(Task item): Go through the listing below. Copy each line that has the string "node".

Information START

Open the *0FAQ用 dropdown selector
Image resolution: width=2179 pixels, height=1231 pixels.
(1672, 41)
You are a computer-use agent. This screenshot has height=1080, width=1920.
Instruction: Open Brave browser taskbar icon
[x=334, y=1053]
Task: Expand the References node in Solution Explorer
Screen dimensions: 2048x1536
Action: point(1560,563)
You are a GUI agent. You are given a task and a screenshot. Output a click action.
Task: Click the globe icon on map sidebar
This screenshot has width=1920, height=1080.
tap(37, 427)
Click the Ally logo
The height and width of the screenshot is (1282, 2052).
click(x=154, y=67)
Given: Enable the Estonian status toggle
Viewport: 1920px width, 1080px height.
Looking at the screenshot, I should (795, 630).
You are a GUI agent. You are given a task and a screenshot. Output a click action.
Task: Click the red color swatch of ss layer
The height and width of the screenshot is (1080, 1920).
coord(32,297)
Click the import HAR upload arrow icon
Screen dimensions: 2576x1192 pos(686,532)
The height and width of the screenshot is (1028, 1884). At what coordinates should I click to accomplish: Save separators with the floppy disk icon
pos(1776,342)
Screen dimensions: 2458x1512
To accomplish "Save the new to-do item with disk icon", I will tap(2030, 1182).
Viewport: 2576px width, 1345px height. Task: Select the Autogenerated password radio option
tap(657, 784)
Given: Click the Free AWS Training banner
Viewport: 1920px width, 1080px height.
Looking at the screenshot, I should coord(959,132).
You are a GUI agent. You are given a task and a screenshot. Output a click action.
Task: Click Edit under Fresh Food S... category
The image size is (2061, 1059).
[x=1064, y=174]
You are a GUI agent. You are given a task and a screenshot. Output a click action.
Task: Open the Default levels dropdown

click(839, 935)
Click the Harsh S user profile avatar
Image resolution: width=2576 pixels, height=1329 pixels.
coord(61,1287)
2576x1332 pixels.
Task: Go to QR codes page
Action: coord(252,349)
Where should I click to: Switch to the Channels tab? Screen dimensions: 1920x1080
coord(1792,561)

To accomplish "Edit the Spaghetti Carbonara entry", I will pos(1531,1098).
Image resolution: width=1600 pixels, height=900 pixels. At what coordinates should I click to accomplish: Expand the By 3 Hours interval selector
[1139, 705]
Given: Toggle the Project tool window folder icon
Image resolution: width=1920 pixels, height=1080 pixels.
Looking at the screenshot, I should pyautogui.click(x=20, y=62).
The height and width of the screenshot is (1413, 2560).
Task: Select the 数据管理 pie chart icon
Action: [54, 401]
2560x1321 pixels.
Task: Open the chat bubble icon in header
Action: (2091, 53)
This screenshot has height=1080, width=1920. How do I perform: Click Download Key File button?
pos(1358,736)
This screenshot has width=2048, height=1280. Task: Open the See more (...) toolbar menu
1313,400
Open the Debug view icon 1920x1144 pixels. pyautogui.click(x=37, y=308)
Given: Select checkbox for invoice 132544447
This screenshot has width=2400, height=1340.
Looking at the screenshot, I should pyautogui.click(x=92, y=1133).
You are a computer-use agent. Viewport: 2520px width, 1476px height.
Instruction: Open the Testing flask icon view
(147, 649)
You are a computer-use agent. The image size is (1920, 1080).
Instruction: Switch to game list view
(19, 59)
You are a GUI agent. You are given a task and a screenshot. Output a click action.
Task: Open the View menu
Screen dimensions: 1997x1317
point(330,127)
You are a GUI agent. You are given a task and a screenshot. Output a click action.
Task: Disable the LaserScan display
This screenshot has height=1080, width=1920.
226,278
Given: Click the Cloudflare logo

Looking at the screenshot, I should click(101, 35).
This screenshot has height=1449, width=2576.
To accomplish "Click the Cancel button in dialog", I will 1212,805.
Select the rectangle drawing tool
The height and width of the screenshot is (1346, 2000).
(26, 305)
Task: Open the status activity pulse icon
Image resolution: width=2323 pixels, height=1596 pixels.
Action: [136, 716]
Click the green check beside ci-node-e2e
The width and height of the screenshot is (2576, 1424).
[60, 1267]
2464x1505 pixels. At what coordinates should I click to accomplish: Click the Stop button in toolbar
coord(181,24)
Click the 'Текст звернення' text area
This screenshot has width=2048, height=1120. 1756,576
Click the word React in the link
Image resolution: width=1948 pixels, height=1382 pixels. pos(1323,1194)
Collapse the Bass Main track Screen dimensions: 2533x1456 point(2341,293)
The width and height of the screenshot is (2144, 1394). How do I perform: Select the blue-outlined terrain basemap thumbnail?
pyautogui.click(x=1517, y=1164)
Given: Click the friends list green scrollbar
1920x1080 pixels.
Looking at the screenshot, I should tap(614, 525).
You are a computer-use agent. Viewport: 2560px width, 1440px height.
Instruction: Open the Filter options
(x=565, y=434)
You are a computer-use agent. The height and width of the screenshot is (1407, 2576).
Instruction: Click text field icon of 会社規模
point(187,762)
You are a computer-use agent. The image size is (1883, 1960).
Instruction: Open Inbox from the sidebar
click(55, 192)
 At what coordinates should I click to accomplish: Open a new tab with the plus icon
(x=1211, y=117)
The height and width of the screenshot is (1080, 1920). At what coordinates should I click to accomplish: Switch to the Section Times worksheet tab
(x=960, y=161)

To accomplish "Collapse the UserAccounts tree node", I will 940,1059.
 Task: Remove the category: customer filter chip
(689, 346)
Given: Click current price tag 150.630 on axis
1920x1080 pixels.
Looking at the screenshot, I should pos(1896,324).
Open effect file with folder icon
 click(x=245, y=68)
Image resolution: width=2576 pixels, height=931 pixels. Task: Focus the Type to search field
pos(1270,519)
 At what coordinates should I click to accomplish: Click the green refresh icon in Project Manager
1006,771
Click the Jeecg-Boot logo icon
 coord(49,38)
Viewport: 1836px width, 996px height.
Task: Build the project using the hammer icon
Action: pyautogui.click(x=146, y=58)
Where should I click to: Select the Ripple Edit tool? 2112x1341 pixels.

Information END

(Completed exercise):
Task: Expand the References node in Solution Explorer
Click the green check beside ci-node-e2e
To accomplish "Collapse the UserAccounts tree node", I will 940,1059.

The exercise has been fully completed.